Estratégia vencedora

O professor Felipão começou a mudar a história de seus pupilos aplicando um preceito básico da educação: respeito à individualidade e às diferenças. "Ele só venceu porque soube interagir bem com cada um dos atletas", analisa Marina Feldmann. "Um princípio que é fundamental também na escola."

O técnico deu show em outro aspecto essencial no dia-a-dia da sala de aula: comunicação. Ele transmitiu de forma clara o que pretendia com suas orientações e que desempenho queria alcançar. Exatamente o que você deve fazer em classe, quando passa orientações. Os alunos precisam saber aonde devem chegar e o que têm a fazer, para não se perderem tentando resolver tudo sozinhos.

"Compartilhar as idéias com clareza é fundamental", analisa Regina Sotto Maior, consultora de recursos humanos da Holos, de São Paulo. "Isso faz com que todos entendam seu papel. Ronaldo não seria um fenômeno se Rivaldo e Ronaldinho não tivessem consciência de que as bolas perfeitas tinham de partir dos pés deles", exemplifica Marina. Na escola, vale princípio semelhante quando a garotada é dividida em equipes. Não adianta colocar todos os craques na mesma e deixar os que têm dificuldades em outras. O ideal é mesclar as potencialidades para que os estudantes encontrem o melhor jeito de se ajudar.

"Ele estabelece metas, faz um planejamento, executa o plano e instrumentaliza os resultados"

Marina Feldmann, da PUC-SP 

 Um por todos

Relacionar-se em equipe nem sempre é fácil, como todo educador sabe. Por isso, é fundamental definir normas comuns, que se apliquem a todos e sejam discutidas e estabelecidas em conjunto.
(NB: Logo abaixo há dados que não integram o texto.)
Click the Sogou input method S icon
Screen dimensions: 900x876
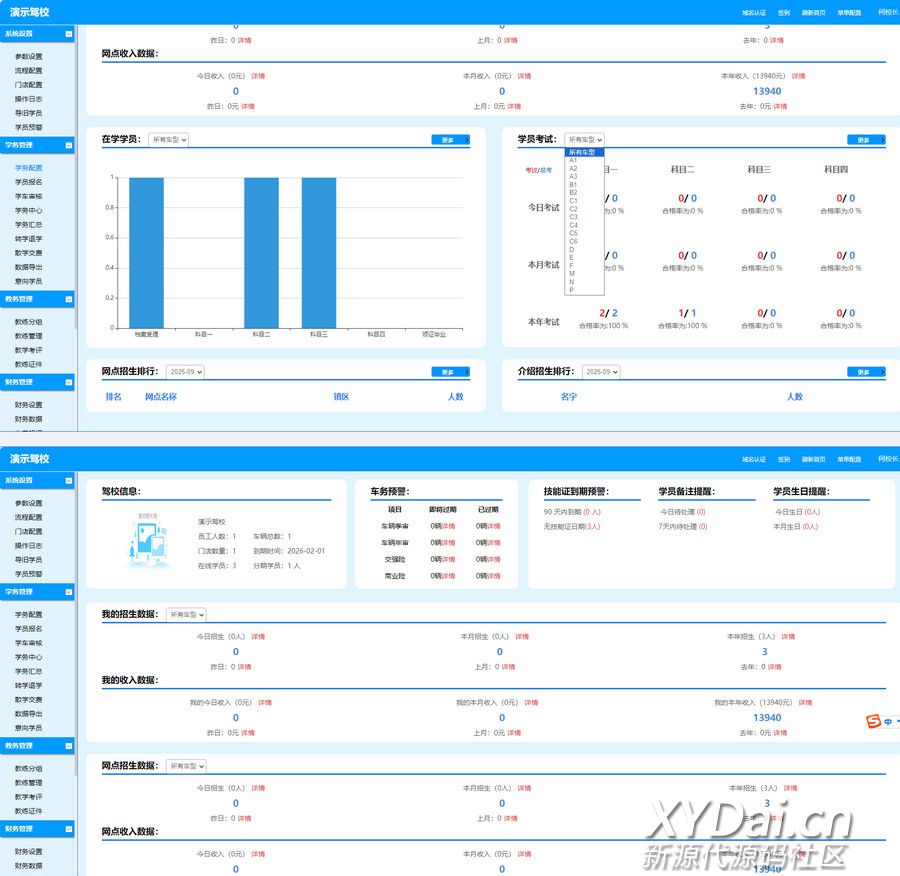873,721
Agindo como líder e facilitador do desempenho de cada um, Felipão conseguiu estabelecer um "combinado" que incluía regras rígidas, como a proibição de encontrar esposas e usar celulares na concentração. O respeito a essas normas facilitou a convivência e abriu espaço para o espírito de solidariedade entre os jogadores.

Um líder não pode esquecer-se de valorizar todos os alunos. Inclusive os que ficam com funções aparentemente menos importantes. Mostrar que cada um é fundamental para a conclusão do objetivo final passar de ano, aprender os conceitos pré-definidos, melhorar o grau de sociabilidade da turma etc. estimula a união e a participação.

O atacante Denílson, um dos reservas da seleção, sabe do que estamos falando. Na véspera da estréia do Brasil na Copa, ele e Luizão estavam tristes porque não queriam ficar no banco. O professor Felipão entrou em cena e os convenceu de que todos eram titulares da mesma equipe, mesmo que não jogassem. "Nunca esqueceremos da força e do carinho que ele nos deu nesse dia", diz Denílson. Chamado para o segundo tempo, Luizão mostrou garra e categoria, infernizou os adversários e sofreu o pênalti que garantiu a vitória ao Brasil.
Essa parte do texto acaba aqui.